(Dataset):
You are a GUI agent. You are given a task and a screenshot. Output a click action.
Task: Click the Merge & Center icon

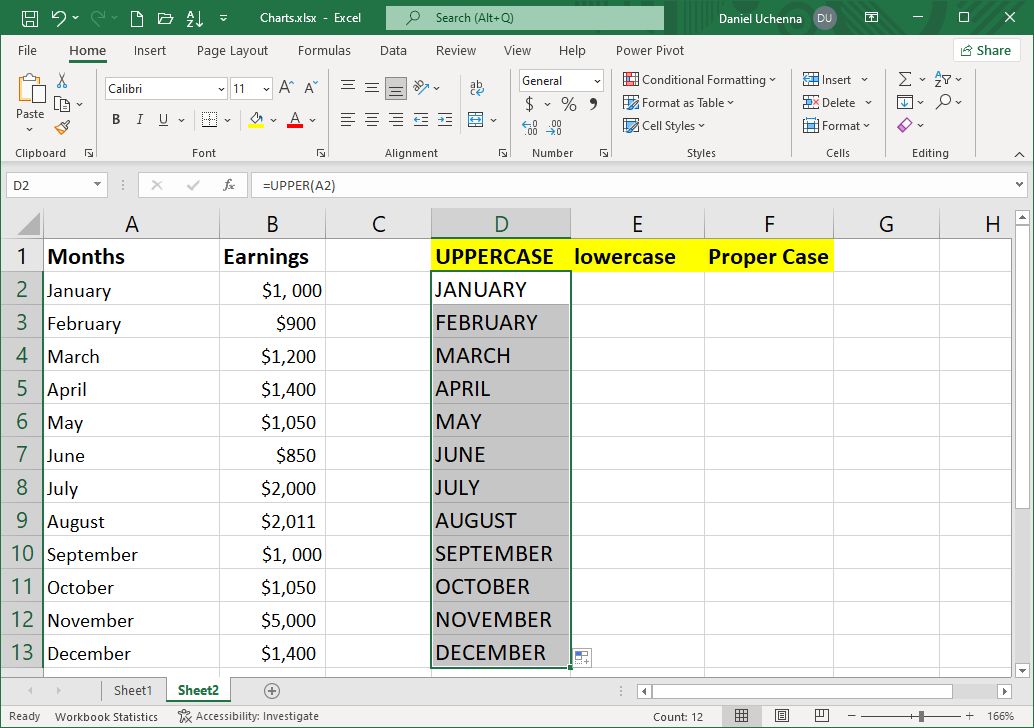476,120
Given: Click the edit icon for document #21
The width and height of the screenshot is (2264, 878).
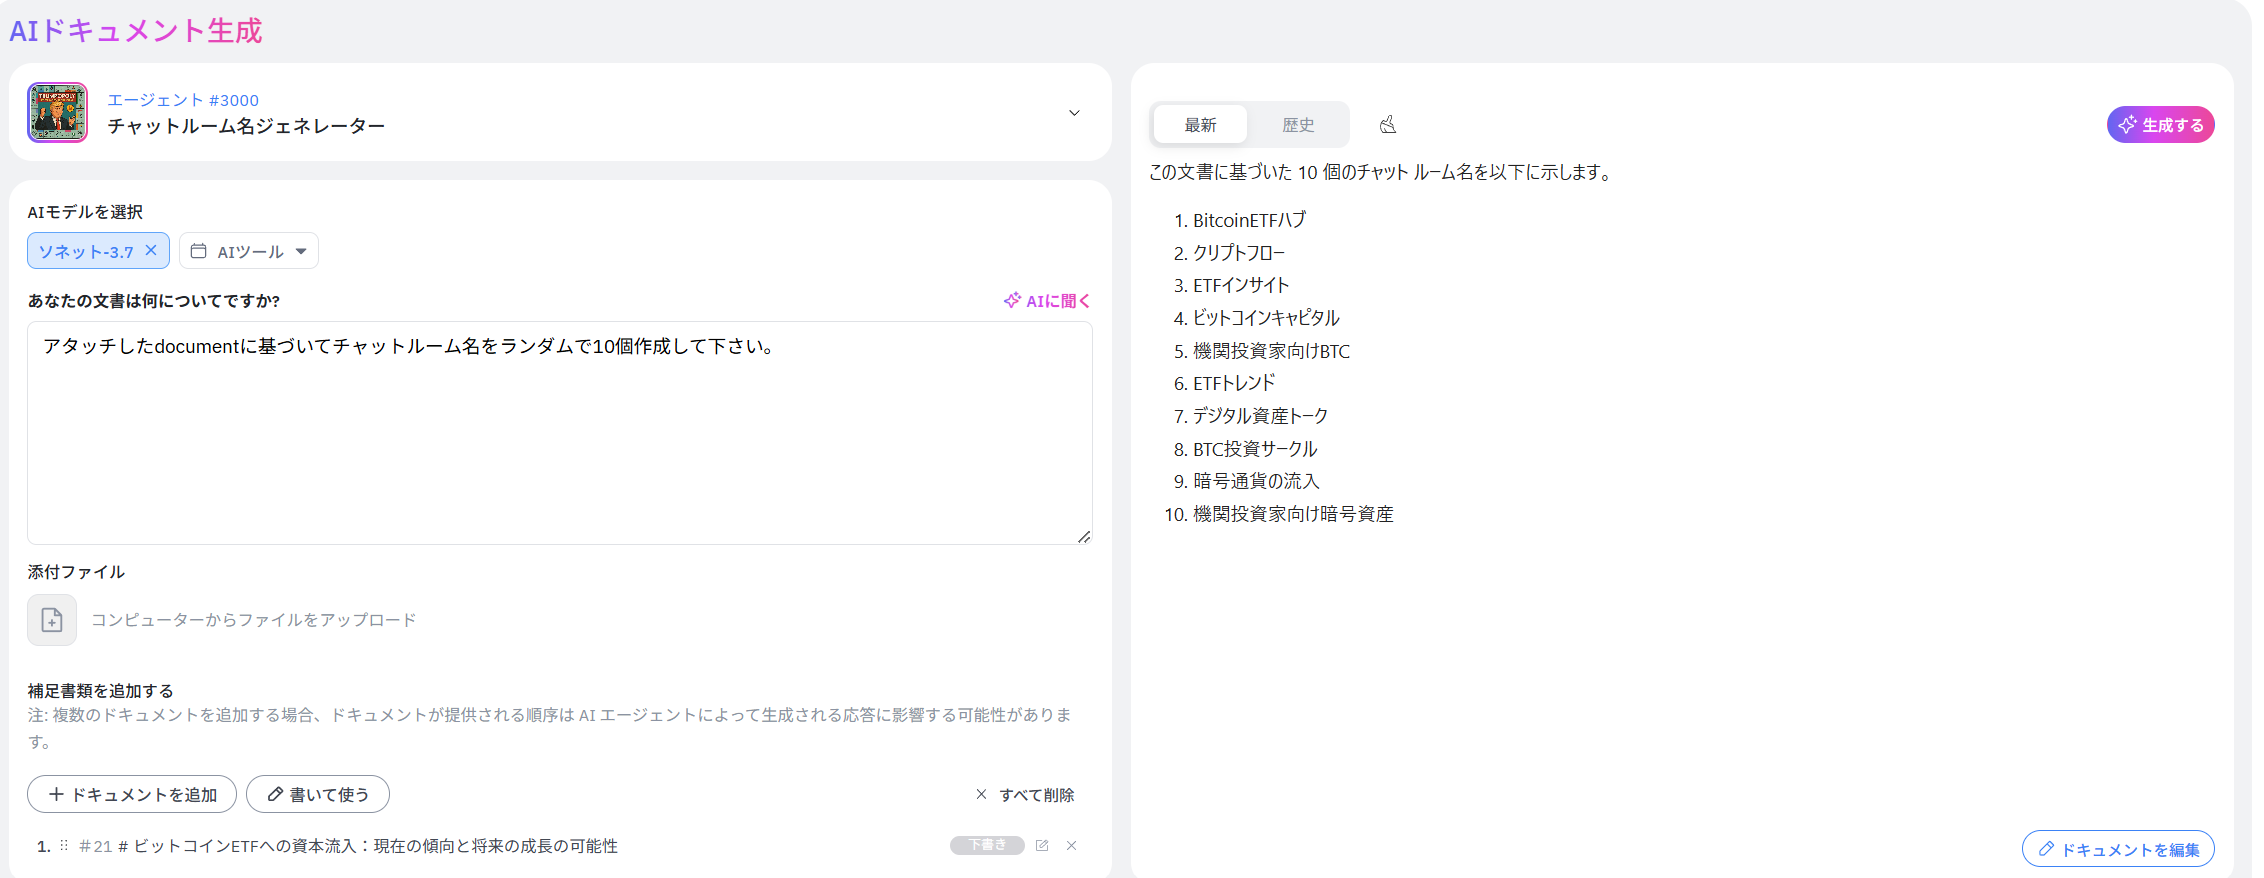Looking at the screenshot, I should click(x=1042, y=845).
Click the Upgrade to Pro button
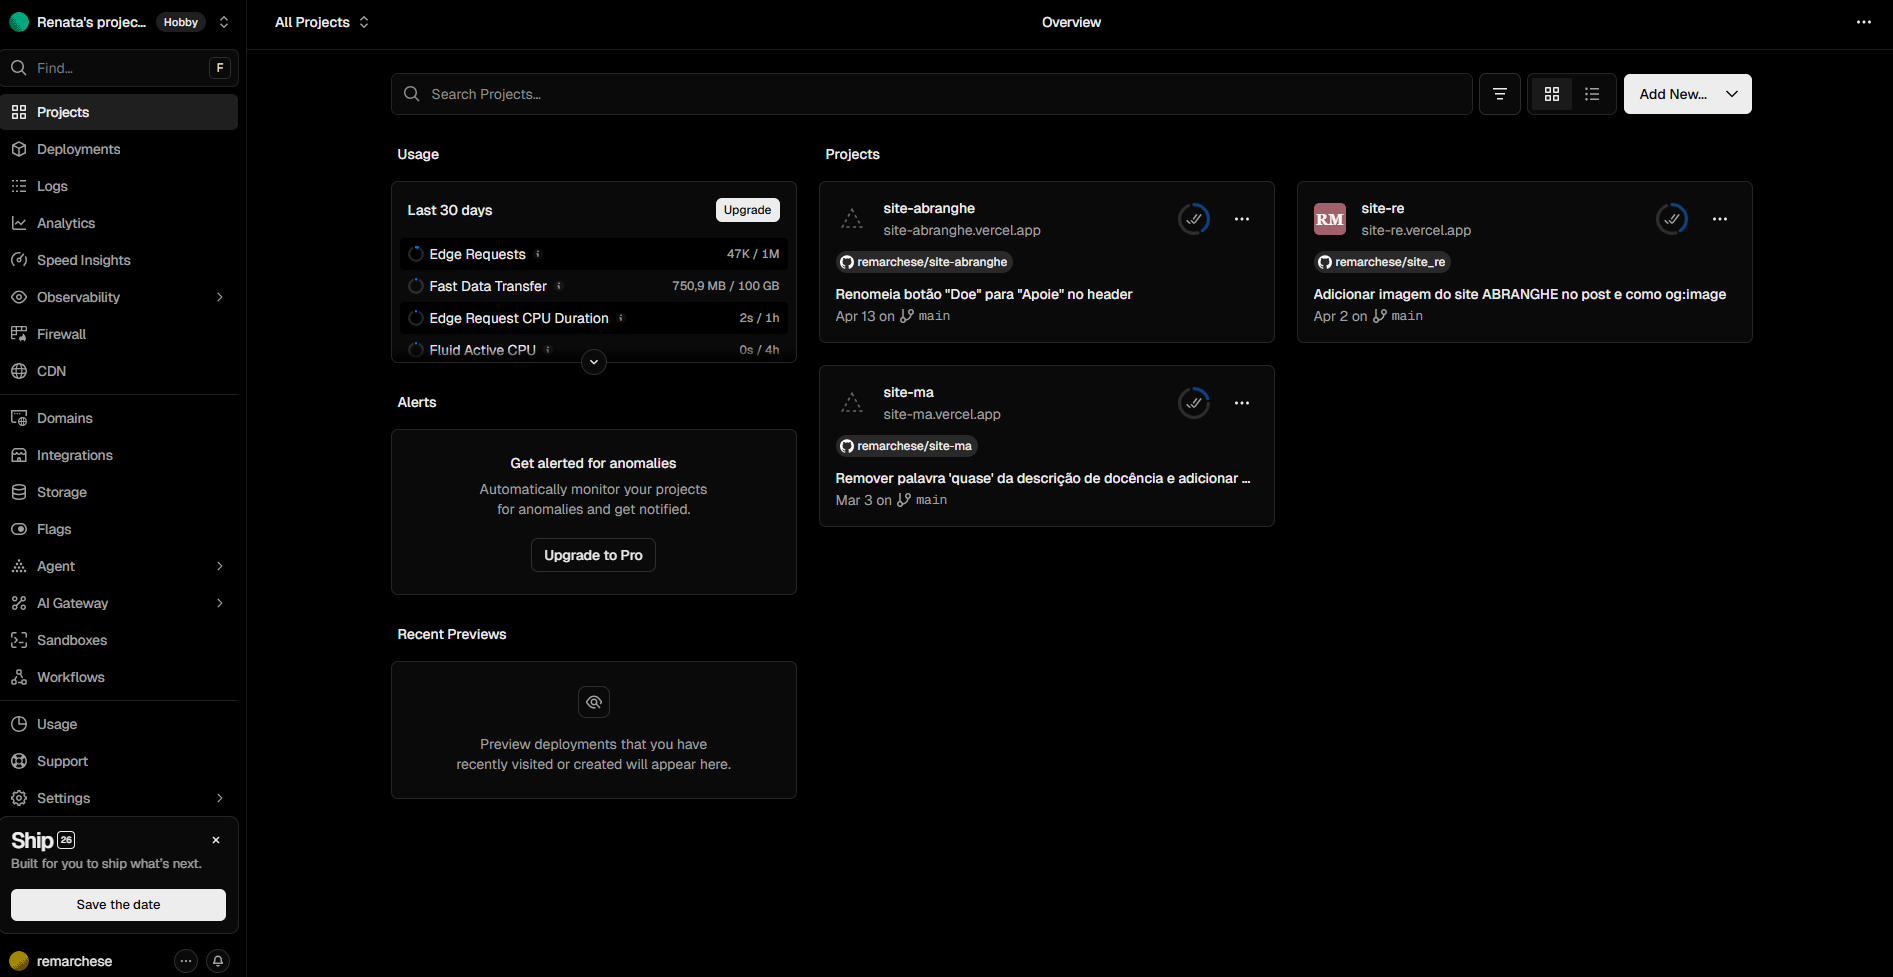Viewport: 1893px width, 977px height. point(593,554)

(Short exercise): Copy the text of all three items above word for word, leaving out the pictures.

(Exercise output):
You are a GUI agent. You are given a task and a screenshot. Output a click action.
Task: Click the Merge & Center icon

476,120
Given: Click the edit icon for document #21
The width and height of the screenshot is (2264, 878).
Looking at the screenshot, I should click(x=1042, y=845).
Click the Upgrade to Pro button
Viewport: 1893px width, 977px height. point(593,554)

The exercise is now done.